El contexto de este pasaje bíblico se refiere al anuncio de Jesús por la proximidad de su partida. Los discípulos están turbados por la noticia. Tres años de sus vidas han sido compartidos con el Señor y su líder, su guía espiritual les anuncia que va a partir. Esto los tiene desconcertados. No entienden que el Señor les está anunciando su muerte como un sacrificio. No pudieron discernir la profundidad de las palabras de Jesús.

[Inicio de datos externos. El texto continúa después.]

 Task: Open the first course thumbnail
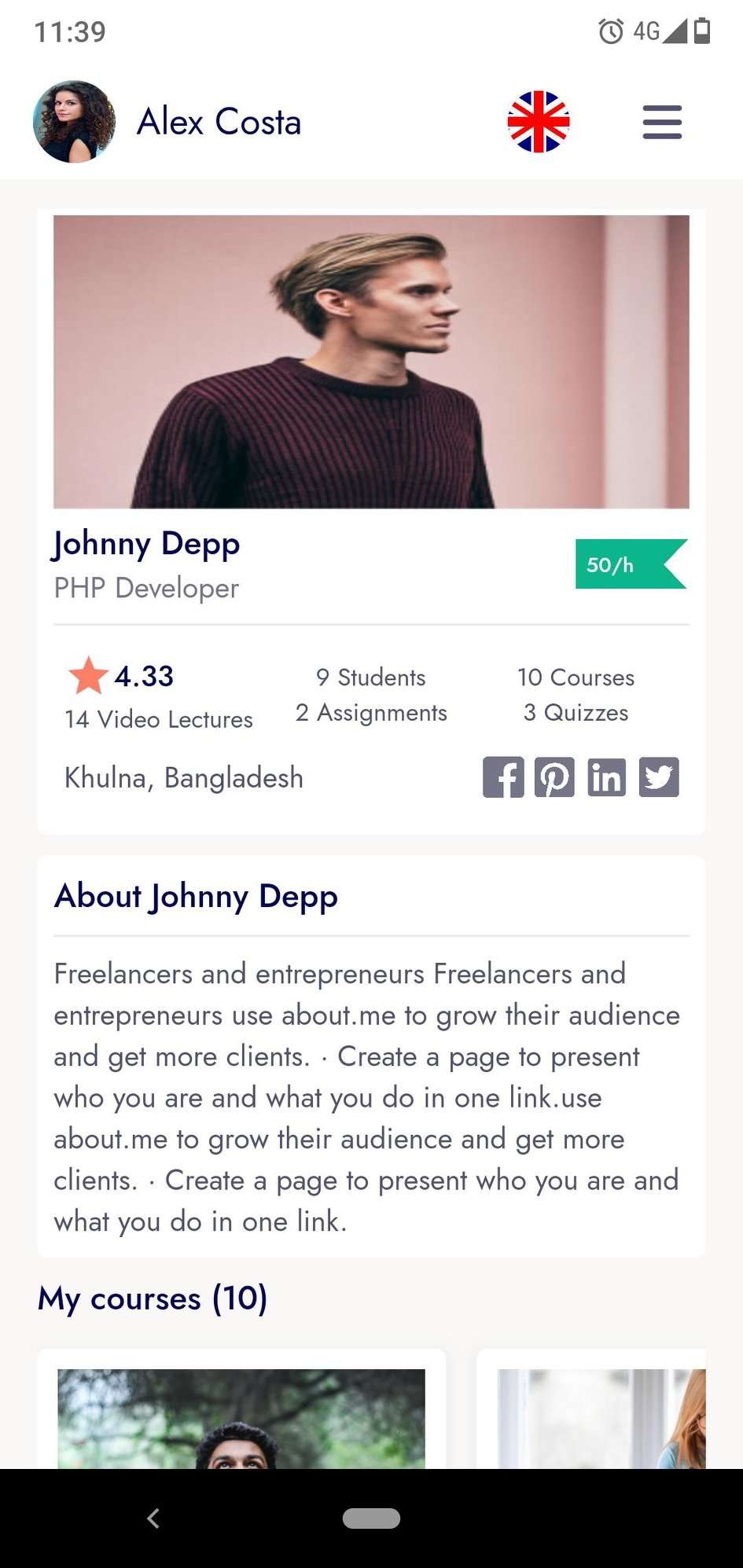click(x=241, y=1418)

El contexto de Juan 14:6  inicia durante la celebración de la Pascua, el Señor les anuncia que alguien lo va a traicionar y entregar. Vienen afectados por esta terrible noticia, sin saber quién es el traidor.

Ante este terrible anuncio, los discípulos del Señor comienzan a sentir una profunda tristeza. Emerge en sus corazones una profunda angustia, incertidumbre, nostalgia y tristeza, pues ellos se preguntaban si serían ellos quien traicionaría al Señor (Juan 13).

Frente a este anuncio, se agrega la noticia que a dónde va el Señor, ellos no pueden ir de manera inmediata. Suponemos que esto desorientó y perturbó los corazones de los discípulos. En este contexto, el Señor pronuncia las palabras de Juan 14:6.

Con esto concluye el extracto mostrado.